A Flight Attendant’s Experience Working on the Boeing 787
As the Boeing 787 Dreamliner is a new aircraft in KLM’s fleet, the company has established “ambassadors” to show cabin crew members the ropes. I’m a steward in World Business Class, and an ambassador. I made 10 sequential flights and I became a fan. Let me tell you why.
It’s always exciting to fly on a new aircraft and I didn’t hesitate for a moment when I had the chance to put in my name as an ambassador. It meant taking extra training and flying more in the first few months so I could help out my co-crew members.
I was also curious to see if the increased cabin air pressure, the improved humidity, and the quieter engines would make the flight experience more pleasant.
Flight #1 — Looking for all the right things
There’s a first time for everything. The same is true for me on the Boeing 787. The first thing my colleagues and I do after boarding is to try out the business class seats.

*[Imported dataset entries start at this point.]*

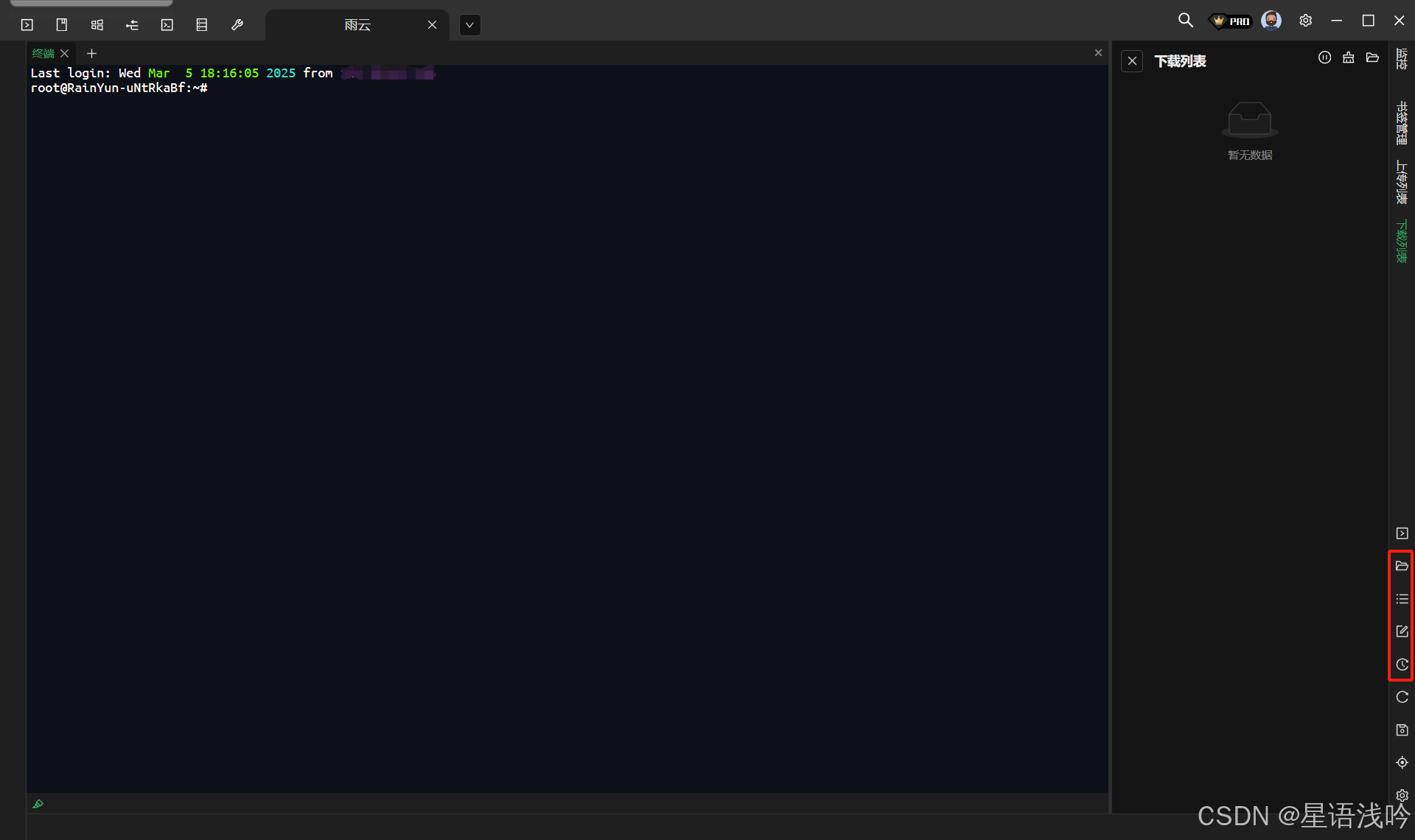The width and height of the screenshot is (1415, 840).
Task: Open the download folder icon in panel header
Action: coord(1372,58)
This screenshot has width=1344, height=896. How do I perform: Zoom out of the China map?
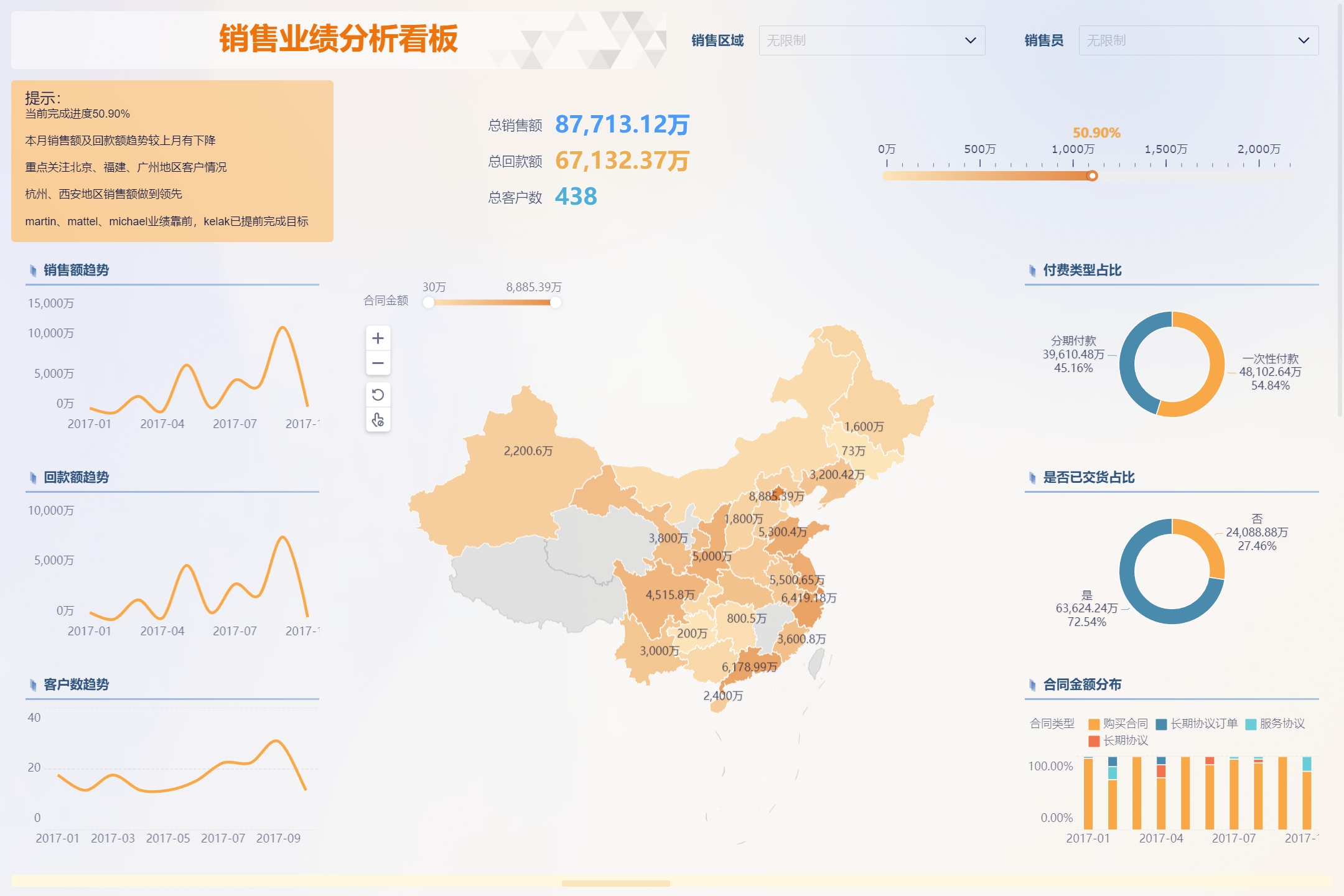[378, 363]
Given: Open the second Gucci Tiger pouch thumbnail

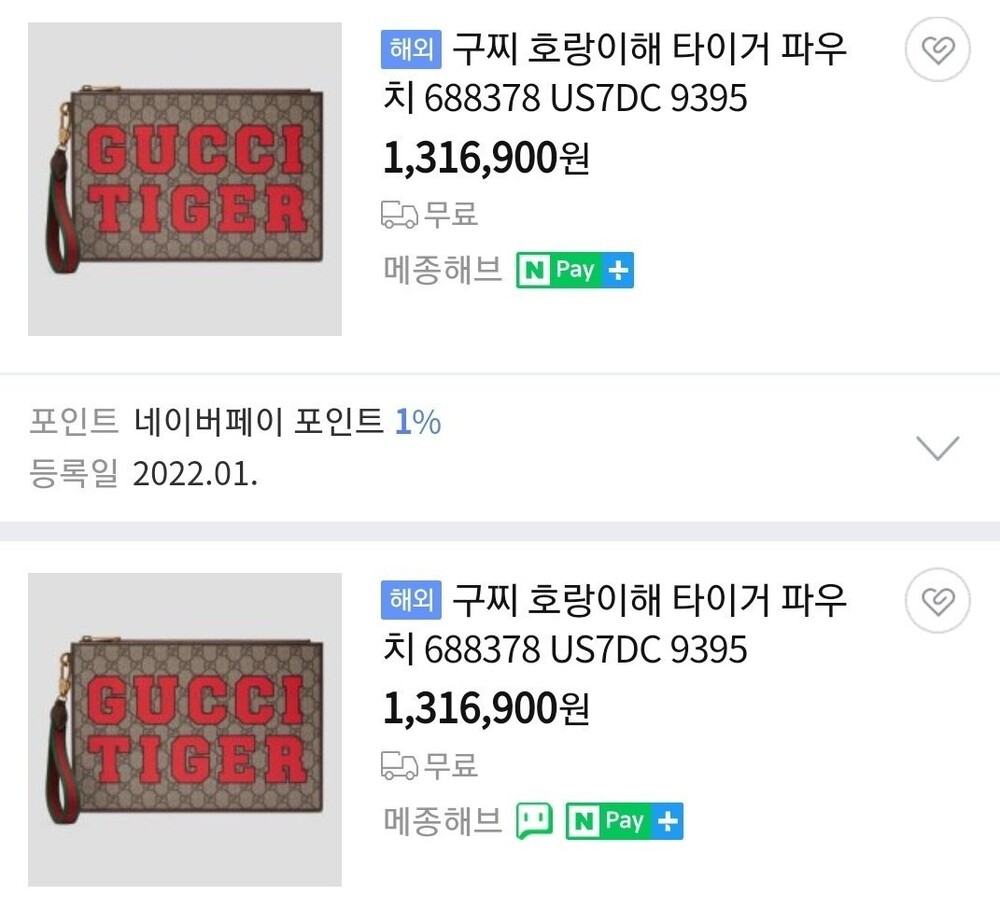Looking at the screenshot, I should [185, 729].
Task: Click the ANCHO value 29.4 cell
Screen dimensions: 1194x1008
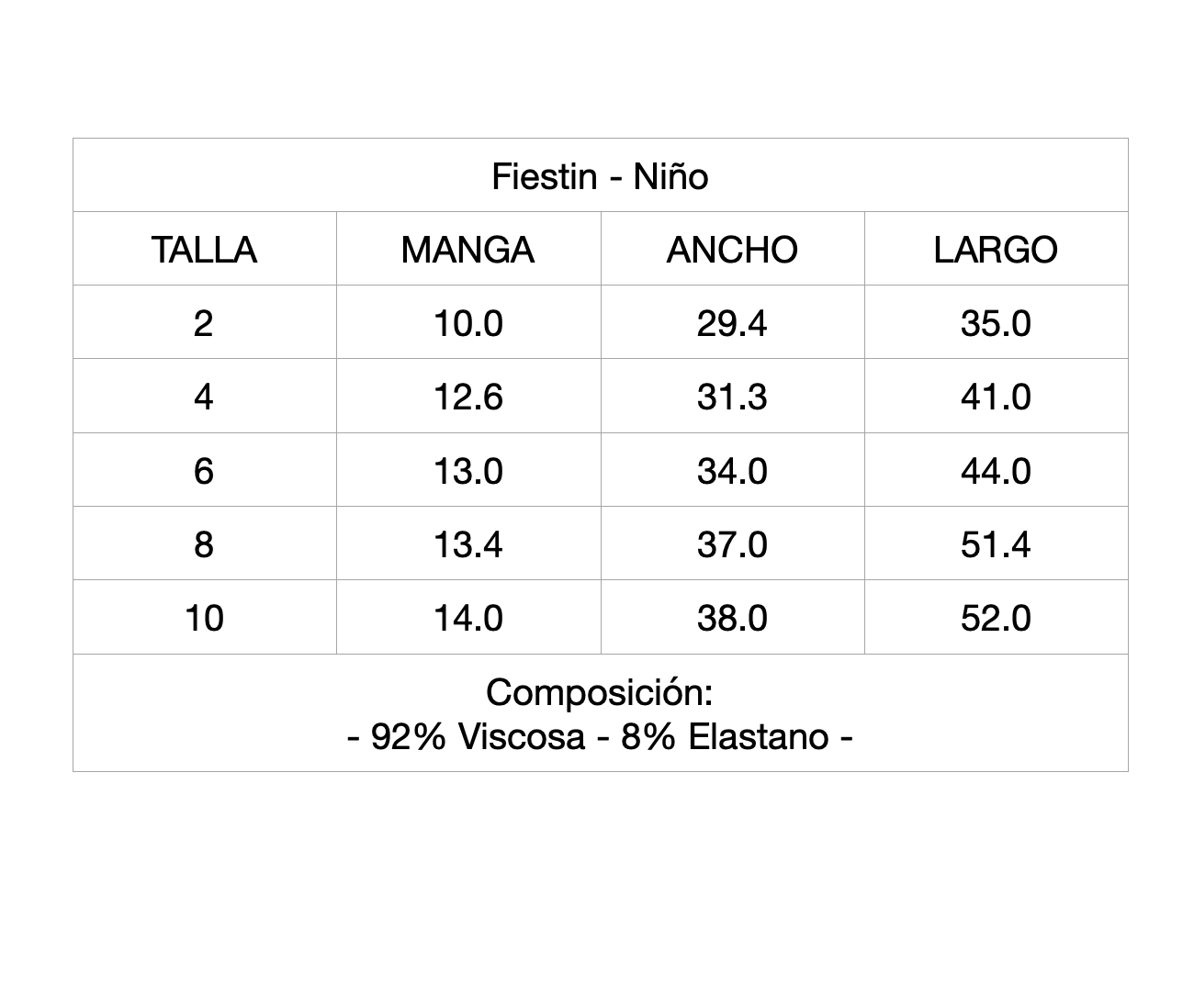Action: tap(732, 323)
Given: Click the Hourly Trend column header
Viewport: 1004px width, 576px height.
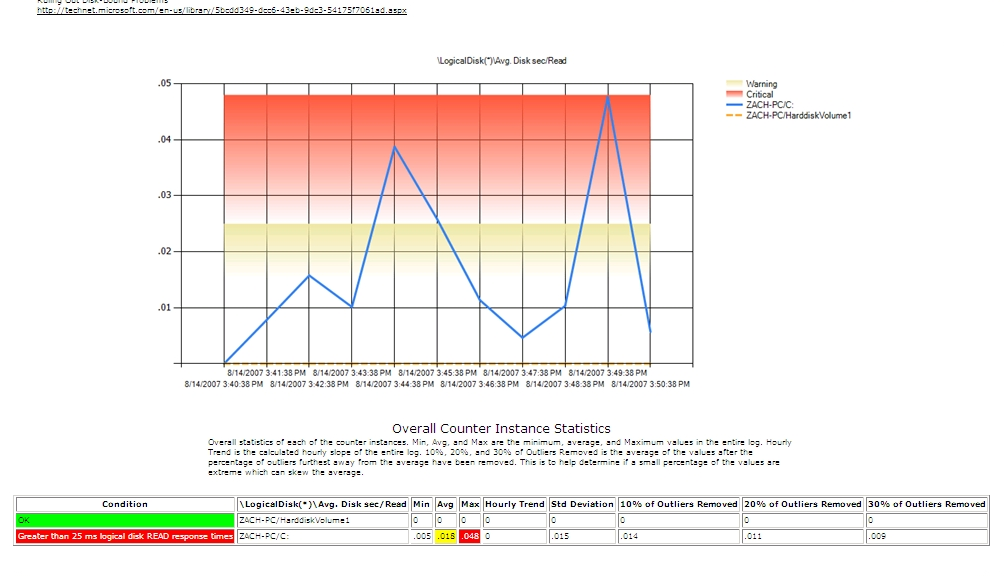Looking at the screenshot, I should tap(514, 504).
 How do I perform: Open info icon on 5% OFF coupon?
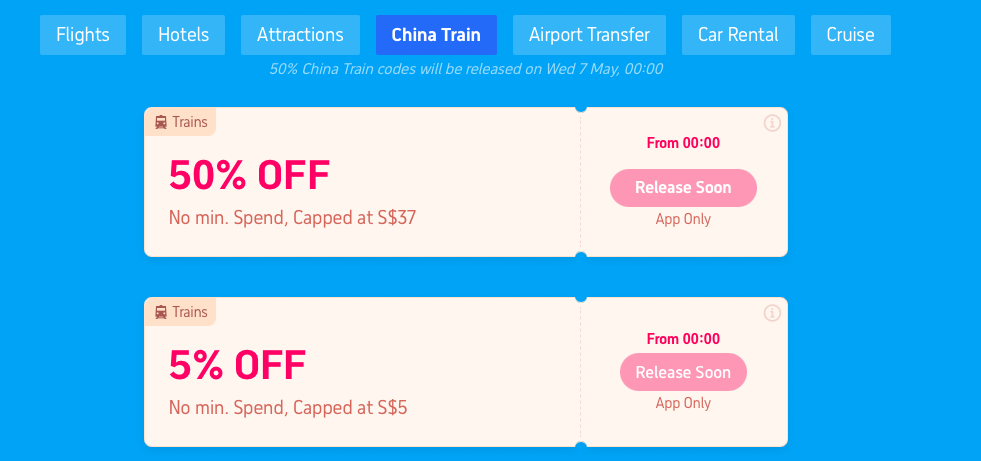coord(772,313)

We’re all having a grand time until one of the catering crew comes out of the galley and says, “You can have your fun, but I’m going crazy looking for all the positions!” She’s referring to the location of the trolleys and containers.
We know what she means. We also start searching wildly through trolleys and containers for the things we’ll need for the service round. With the printed manual in hand, I try to get the steam ovens and espresso machine to work.
Flight #2 — A full-fledged barista
I’ve got a new team of crew members, all of whom are new to the 787. During this—my second flight—I’m now the “old timer” in World Business Class and am churning out the espressos like a full-fledged barista. The steam ovens hold no more secrets for me and I direct my co-workers flawlessly to the right trolley or container whenever they need something.
Flight #3 — Trying out the sleeping cabin
During my third consecutive flight on the Dreamliner, I start to notice the effects of the improved air pressure and humidity in the cabin. My nose isn’t so dry and my belly isn’t so distended after the flight.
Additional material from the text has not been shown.